Fred DeWitt: I grew up right around here in Berkeley. I’m from B-town. Berkeley High Yellowjackets. I ran track at Berkeley High School. We would run up the street to UC Berkeley and up to the fire trails every day. I ran the 400 meters. Yeah, I ran that, and I ran the relays. My father was actually a state champion. He won the state meet (in 1957) at Edwards Stadium down there, in Berkeley. So, you know, Berkeley always represented a special place for me. I’m talking about UC Berkeley, it was always a very special place for me.
I was a child in the ‘60s, I grew up mostly in the ‘70s. In those days, people chose to be there not only because of economics, but because of freedom. They wanted to come to California and have a new experience in life. California has always kind of represented free spirit. People were coming from other parts of the country and other places in the world to be themselves. When they couldn’t do that in the Midwest or the East, they felt constrained, they could come here to San Francisco, to Berkeley, to Oakland and discover new things and find out who they were.
But I grew up in that free spirit. I grew up in that, you know, you talk about, “This is the home of the Black Panthers” — I grew up with that around me, that was around me, that was in the community.
[Audio clip: Historical footage and interviews with Black Panthers KTVU Fox 2 San Francisco: “Let’s get into the inner workings of this. Let’s get into the inner workings of a Black revolution and why Black people have a right to take what’s theirs. You can read the platform in the program. It’s a basic program. And it simply says exactly what Black people have been crying for for 400 years: 1. We want freedom. We want the power to determine the destiny of our own Black communities.”]
They were cool. That’s what I thought. I thought they were cool.

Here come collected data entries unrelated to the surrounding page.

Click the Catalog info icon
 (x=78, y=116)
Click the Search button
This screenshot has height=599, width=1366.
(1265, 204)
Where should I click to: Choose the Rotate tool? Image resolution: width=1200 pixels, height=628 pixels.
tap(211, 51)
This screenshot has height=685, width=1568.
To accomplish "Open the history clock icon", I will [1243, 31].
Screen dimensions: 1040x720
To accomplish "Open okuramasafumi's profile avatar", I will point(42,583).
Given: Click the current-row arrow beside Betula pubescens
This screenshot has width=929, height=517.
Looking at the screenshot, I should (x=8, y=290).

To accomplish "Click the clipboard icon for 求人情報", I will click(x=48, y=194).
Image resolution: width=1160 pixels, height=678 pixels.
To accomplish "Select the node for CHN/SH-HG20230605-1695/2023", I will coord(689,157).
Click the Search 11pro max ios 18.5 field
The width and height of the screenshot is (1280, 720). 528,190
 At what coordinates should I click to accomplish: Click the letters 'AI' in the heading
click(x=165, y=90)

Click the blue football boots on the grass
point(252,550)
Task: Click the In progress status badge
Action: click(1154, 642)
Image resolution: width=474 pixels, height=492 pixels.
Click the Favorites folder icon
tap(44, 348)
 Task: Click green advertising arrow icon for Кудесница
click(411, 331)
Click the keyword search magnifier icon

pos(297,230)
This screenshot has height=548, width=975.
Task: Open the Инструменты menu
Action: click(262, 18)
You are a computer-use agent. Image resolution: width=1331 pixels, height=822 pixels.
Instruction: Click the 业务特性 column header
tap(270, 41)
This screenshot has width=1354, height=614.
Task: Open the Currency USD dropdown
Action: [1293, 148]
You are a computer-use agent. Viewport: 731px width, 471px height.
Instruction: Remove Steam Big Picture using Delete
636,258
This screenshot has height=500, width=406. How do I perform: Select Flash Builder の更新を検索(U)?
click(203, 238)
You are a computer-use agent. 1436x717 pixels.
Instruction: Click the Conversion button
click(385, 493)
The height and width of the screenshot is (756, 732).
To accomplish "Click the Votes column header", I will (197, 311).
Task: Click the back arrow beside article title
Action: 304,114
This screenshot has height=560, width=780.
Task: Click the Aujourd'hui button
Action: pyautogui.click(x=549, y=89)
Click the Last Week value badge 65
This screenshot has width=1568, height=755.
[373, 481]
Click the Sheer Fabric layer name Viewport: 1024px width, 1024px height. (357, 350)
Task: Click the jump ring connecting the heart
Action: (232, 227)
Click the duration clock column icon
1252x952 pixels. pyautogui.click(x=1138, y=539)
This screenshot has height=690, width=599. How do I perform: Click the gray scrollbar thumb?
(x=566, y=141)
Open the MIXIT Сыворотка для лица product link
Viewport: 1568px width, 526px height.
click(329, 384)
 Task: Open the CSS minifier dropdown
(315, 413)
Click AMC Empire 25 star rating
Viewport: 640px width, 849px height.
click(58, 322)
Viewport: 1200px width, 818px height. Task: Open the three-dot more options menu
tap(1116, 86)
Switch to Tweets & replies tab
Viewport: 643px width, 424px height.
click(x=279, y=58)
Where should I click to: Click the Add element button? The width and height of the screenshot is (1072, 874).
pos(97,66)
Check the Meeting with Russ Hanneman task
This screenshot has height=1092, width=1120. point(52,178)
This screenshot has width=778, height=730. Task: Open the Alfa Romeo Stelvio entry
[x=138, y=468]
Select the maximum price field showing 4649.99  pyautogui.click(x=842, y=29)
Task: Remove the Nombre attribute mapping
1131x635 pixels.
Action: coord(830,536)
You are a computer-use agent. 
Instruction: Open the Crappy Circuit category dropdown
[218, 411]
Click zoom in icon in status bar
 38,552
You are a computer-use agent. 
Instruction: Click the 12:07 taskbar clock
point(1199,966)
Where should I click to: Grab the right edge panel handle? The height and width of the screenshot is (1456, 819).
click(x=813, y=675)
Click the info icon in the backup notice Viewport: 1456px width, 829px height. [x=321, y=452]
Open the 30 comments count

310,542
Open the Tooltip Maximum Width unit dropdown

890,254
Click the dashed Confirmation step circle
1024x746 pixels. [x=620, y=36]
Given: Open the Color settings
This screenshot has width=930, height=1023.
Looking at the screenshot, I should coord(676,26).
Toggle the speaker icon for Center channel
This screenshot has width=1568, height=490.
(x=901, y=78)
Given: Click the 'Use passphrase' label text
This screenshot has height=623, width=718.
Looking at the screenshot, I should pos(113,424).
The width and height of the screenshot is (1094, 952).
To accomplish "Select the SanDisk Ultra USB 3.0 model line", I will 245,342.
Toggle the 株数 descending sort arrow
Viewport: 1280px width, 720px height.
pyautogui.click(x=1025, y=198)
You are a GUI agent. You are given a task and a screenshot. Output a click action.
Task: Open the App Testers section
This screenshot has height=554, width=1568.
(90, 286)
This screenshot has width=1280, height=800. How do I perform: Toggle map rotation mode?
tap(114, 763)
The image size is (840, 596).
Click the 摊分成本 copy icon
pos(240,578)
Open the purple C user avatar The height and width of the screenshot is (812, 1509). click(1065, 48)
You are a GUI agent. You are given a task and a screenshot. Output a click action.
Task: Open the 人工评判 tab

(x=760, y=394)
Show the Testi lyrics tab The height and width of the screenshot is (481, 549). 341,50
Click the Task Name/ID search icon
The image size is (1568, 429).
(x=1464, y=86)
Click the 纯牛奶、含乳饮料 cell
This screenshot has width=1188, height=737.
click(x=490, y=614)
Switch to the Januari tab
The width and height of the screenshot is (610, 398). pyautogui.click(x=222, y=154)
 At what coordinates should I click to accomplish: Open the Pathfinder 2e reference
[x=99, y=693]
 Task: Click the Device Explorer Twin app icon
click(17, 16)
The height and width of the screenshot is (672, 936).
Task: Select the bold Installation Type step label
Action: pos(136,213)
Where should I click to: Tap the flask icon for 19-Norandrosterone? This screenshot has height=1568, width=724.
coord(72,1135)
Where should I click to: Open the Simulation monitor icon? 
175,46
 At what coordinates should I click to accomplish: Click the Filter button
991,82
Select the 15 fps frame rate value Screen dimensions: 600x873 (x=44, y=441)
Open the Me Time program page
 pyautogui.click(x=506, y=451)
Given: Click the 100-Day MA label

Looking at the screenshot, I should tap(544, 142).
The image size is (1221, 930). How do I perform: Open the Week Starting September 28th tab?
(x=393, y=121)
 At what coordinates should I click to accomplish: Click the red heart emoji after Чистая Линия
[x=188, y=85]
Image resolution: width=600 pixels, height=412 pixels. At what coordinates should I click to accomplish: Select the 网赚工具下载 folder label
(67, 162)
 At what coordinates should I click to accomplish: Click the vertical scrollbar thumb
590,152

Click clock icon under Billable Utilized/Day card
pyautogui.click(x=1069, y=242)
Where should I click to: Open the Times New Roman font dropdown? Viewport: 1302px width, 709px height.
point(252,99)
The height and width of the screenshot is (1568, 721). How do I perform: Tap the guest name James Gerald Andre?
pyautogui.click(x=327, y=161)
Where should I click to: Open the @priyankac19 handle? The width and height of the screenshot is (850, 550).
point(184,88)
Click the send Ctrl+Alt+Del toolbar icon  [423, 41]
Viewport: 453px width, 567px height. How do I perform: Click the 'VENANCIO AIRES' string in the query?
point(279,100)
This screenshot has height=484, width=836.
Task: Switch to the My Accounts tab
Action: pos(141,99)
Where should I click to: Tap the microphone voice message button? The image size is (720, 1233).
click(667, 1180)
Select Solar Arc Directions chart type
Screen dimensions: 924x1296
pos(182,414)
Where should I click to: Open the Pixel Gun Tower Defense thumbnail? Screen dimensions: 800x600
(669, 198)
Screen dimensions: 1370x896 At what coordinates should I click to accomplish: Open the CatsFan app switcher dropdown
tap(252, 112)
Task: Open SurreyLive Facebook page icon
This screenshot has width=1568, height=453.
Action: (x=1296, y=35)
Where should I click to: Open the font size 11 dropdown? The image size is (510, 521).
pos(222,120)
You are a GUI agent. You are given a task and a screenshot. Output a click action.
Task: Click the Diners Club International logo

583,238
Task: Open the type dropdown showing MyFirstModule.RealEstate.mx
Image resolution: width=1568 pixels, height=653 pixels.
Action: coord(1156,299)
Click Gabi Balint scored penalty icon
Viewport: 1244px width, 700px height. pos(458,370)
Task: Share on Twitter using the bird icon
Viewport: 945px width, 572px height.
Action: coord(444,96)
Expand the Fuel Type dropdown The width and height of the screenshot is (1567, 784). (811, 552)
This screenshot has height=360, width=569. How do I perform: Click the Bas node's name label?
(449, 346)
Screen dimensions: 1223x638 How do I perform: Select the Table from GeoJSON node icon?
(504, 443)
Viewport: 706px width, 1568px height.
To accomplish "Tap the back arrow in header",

They had black leather jackets and berets, and they were young Black people with their fists in the air talking about liberation and talking about injustice.
They seemed to have a certain sense of pride about themselves. They talked about community — they had the free breakfast program, and they had their own schools. And they had cool leather jackets.
[Music: “Stucco Grey” by Blue Dot Sessions]
One day, I saw Obama come into the Santa Monica airport. Forget about the politics, that was cool. I had to look at myself in the mirror and say, “Hey, Fred, what can you do?”
I never thought I’d see a Black man be the president in my lifetime, and I had to go home, and I had to say, “What can you do to help your country and your community? How can you step up?” I’m a person with a disability. I can’t use that as an excuse. I’m old and Black. I can’t use that as an excuse. I said, “I can go back to school. I can learn to paint and draw and do all those things that I wanted to do. I can step up and help my community as a teacher.”
When I started my journey to go back to school, I was like, “I don’t know how I’m going to do this. I don’t know if I’m going to be talented enough or smart enough. Everybody’s going to be smarter than me. Everyone’s going to be more talented than me. They’re all going to be healthier than I am.” But I was like, “Hey, I’m just gonna work hard.”
But then, when Obama was in office, Trayvon Martin got killed. And my girlfriend at the time, she had a disabled son — he has autism — and we were terrified. He didn’t know how to raise his hands if you said, “Stop, don’t do that!” He really wouldn’t know what was going on, right?
So, I really started painting things from my childhood and painting things that really resonated with my own life. I started talking about violence against the Black body. Blues artists, they sing it out, they play it out. I try to paint it out.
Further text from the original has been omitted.